Copy the material below word for word, starting at the line that contains "Identify the location of nav-link: Teams." and ending at the line that contains "The width and height of the screenshot is (1806, 1292).".
--- Data in this exercise ---
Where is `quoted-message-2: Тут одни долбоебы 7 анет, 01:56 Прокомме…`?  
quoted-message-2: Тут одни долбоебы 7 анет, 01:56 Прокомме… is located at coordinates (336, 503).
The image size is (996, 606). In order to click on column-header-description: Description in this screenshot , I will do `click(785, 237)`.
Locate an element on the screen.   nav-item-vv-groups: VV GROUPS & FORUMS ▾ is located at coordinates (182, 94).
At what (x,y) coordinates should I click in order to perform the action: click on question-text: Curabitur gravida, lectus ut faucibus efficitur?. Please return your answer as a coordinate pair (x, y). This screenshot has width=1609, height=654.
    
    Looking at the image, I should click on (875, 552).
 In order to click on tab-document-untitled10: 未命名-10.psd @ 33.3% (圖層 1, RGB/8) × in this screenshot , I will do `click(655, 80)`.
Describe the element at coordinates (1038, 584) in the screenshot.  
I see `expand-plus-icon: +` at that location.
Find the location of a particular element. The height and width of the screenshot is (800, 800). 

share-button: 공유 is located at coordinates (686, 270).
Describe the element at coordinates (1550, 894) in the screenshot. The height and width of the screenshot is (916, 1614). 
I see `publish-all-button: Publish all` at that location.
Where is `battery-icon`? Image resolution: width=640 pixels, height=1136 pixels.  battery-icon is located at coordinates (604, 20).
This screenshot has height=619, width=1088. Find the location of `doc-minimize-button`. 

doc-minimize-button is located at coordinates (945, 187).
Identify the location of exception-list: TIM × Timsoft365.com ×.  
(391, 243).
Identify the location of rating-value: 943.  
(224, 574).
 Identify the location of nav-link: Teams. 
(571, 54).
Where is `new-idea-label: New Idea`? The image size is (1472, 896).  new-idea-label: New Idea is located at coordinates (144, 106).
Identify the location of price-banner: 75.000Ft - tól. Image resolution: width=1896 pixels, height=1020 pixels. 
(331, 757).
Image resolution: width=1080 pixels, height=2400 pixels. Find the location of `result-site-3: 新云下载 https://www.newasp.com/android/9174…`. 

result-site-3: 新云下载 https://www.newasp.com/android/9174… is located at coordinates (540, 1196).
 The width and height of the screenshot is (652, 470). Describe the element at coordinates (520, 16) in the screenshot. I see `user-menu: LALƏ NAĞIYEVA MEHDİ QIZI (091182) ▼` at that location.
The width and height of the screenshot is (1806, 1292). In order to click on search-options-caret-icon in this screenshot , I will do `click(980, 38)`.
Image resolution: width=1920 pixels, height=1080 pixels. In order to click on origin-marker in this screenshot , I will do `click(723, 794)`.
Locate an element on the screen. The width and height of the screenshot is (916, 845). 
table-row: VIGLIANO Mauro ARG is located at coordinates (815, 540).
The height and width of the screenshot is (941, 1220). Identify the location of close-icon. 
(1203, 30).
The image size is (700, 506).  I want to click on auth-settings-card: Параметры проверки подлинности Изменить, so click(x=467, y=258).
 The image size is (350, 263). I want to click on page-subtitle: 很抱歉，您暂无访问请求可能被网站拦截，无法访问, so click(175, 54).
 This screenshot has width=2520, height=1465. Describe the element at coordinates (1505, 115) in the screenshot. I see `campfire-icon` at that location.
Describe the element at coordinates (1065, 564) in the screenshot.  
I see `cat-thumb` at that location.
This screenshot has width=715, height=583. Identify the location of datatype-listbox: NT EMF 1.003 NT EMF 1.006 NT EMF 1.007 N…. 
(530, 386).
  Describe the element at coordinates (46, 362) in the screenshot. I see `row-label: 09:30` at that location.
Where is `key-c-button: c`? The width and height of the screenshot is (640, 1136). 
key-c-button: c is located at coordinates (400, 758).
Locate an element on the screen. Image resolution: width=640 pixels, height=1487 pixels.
---
§ Output for this task
 Identify the location of nav-link: Teams. 
(571, 54).
Where is `new-idea-label: New Idea`? The image size is (1472, 896).  new-idea-label: New Idea is located at coordinates (144, 106).
Identify the location of price-banner: 75.000Ft - tól. Image resolution: width=1896 pixels, height=1020 pixels. 
(331, 757).
Image resolution: width=1080 pixels, height=2400 pixels. Find the location of `result-site-3: 新云下载 https://www.newasp.com/android/9174…`. 

result-site-3: 新云下载 https://www.newasp.com/android/9174… is located at coordinates (540, 1196).
 The width and height of the screenshot is (652, 470). Describe the element at coordinates (520, 16) in the screenshot. I see `user-menu: LALƏ NAĞIYEVA MEHDİ QIZI (091182) ▼` at that location.
The width and height of the screenshot is (1806, 1292). In order to click on search-options-caret-icon in this screenshot , I will do `click(980, 38)`.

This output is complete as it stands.